Fragmento seleccionado:
Por todo lo expuesto, entiendo que lo moralmente correcto es dignificar y recompensar en igual medida a quienes se enfrentan a la penosidad, a la monotonía, a la fatiga, al riesgo, a la insalubridad y a las condiciones alienantes propias de las ocupaciones mal pagadas. Es muy evidente que nos hallamos ante un esfuerzo diferente pero no inferior al de las tareas cualificadas, por no mencionar que también exigen numerosas habilidades superiores. Y si pasar años atendiendo un anciano con demencia no les evoca las más elevadas virtudes personales de paciencia, planificación, empatía y responsabilidad, es que la sugestión de la meritocracia ya ha llegado demasiado lejos.

Filas de datos:
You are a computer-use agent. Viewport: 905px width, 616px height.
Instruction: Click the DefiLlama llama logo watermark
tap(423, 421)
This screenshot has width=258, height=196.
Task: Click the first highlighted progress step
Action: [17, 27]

Consigna escrita 1: Explica en una a tres oraciones por qué el fragmento sobre el trabajo mal pagado considera moralmente correcto recompensar en igual medida a quienes desempeñan esas ocupaciones.
Consigna escrita 2: Prosigue el fragmento sobre la meritocracia y el trabajo mal pagado a partir de su última oración.

Resultado del ejercicio 1: Porque quienes desempeñan esas ocupaciones enfrentan penosidad, monotonía, fatiga, riesgo, insalubridad y condiciones alienantes, lo que supone un esfuerzo diferente pero no inferior al de las tareas cualificadas. Además, esas ocupaciones también exigen numerosas habilidades superiores.

Resultado del ejercicio 2:
Cuidar, cultivar alimentos, echar asfalto o limpiar calles son aportaciones esenciales, y valorizarlas no pone en entredicho la conveniencia de la cualificación y la formación. Sin duda estas herramientas nos confieren una vida más estimulante, creativa y autónoma y, ocasionalmente, incluso notoriedad social o fortuna profesional. Esta aspiración legítima por satisfacer la imagen que uno desea para sí mismo y ante la sociedad la considero un aliciente eficaz. Por el contrario, dotar a algunos de una dignidad exagerada y de salarios muy superiores probablemente no mejore su desempeño, pero afianzará la discriminación de los que reciben mucho menos por realizar tareas quizás esenciales pero poco gratificantes y nada valoradas. 

En conclusión, creo que necesitamos un intenso reajuste en las recompensas materiales en favor de los trabajos peor considerados, el primer paso para reconocer su importancia real y lograr la satisfacción personal de quienes los desempeñan. De no valorar y retribuir todo ese caudal de esfuerzo invisible seguirá imponiéndose una auténtica demeritocracia, un mecanismo con más capacidad para relegar los verdaderos méritos de la mayoría anónima que de construir una sociedad igualitaria y satisfecha. 

“Haber estudiao”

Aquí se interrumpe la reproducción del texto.